年間の累計だと売上高は前年比+33%の48億円、セグメント利益(営業利益)は前年比+111%の14.6億円。

f:id:sapa21:20210212214001p:plain

 

クリエイターサポート事業が好調な一方でUI/UX事業は赤字が続く。4Qは前年比で売上高-2%の減収、セグメント利益-1.75億円の赤字だった。3Qにカンデラ社ののれんを全額減損して償却費が減ったにもかかわらず赤字額は3Qより増えている。

年間の累計は売上高-11%減収の15.8億円、セグメント利益は赤字拡大の8.1億円の損失。

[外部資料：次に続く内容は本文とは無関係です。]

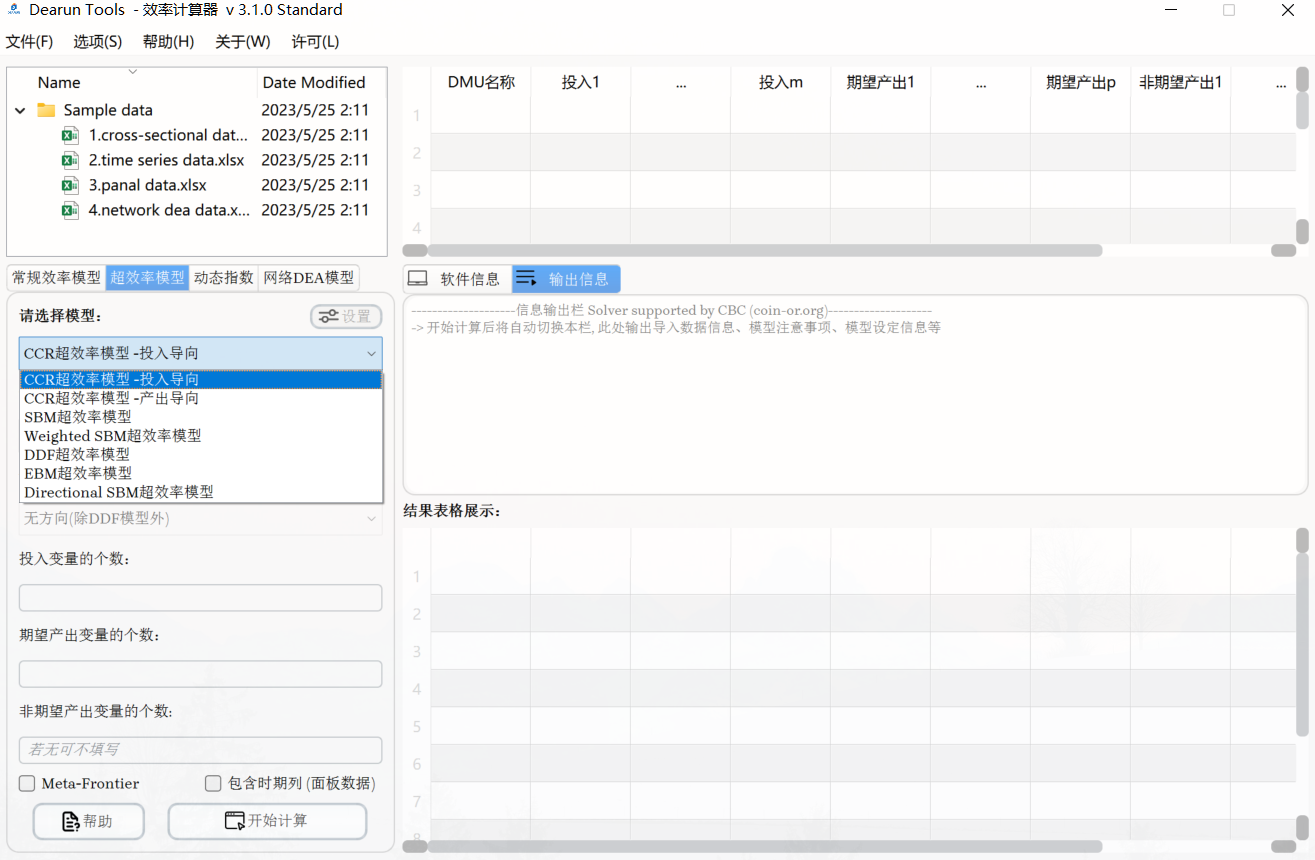Click the Sample data folder icon
Viewport: 1315px width, 860px height.
(x=46, y=110)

中期経営計画によるとこの事業の赤字はしばらく続く見込み。赤字額は21年に3億円、22年に2.4億円となっている。なお、のれん等の償却費も24年まで残る。21年~23年は1.2億円、24年に0.3億円の償却費。

f:id:sapa21:20210212214130p:plain

 

バランスシートには現金が29億円ある一方で有利子負債はゼロ、総負債は16億円。

 

今期の予想は売上高+5.7%増の67.3億円、営業利益+19.2%増の9.2億円、経常利益+17.3%増の8.7億円。

増収増益だが去年11月に発表した中期経営計画の売上高69.8億円、営業利益10.7億円より下振れしている。

決算と同時に発表した孫会社の売却により売上高6.7億円、経常利益0.31億円が消えるので売上高の下振れは説明がつきそうだが営業利益の下振れはよく分からない。

 

中期経営計画とのズレといった細かい点より気になるのが、クリエイターサポート事業の今期計画の弱さだと思う。

中期経営計画に記載されていた今期予想は売上高54.9億円・営業利益13.7億円だが、実績で売上高48億円・営業利益14.6億円も出ている。単純に比較すると今期は売上高+14%、営業利益は減益になってしまう。ここ2~3年の業績の伸びからするとかなり弱い。単に保守的な予想なのか、実績が巣ごもり特需でかさ上げされていたのか、UI/UX事業が予想以上に悪化しているのか、もう少し説明が欲しいところ。

 

現在の時価総額は165億円。今期PERは17倍だが孫会社売却による特別利益がある。経常利益×0.7で計算するとPERは27倍となる。

クリエイターサポート事業の実績のみで考えると、セグメントの営業利益14.6億円から税金30%を差し引いて10.2億円となりPERは16.5倍となる(この会社の営業利益と経常利益の違いは少ない。また、セグメントの調整額は1.22億円の利益だった)。

クリップスタジオの将来性やUI/UX事業の赤字をどう考えるかによって評価は変わるのだろうが、少なくとも割高感はないのかなと思う。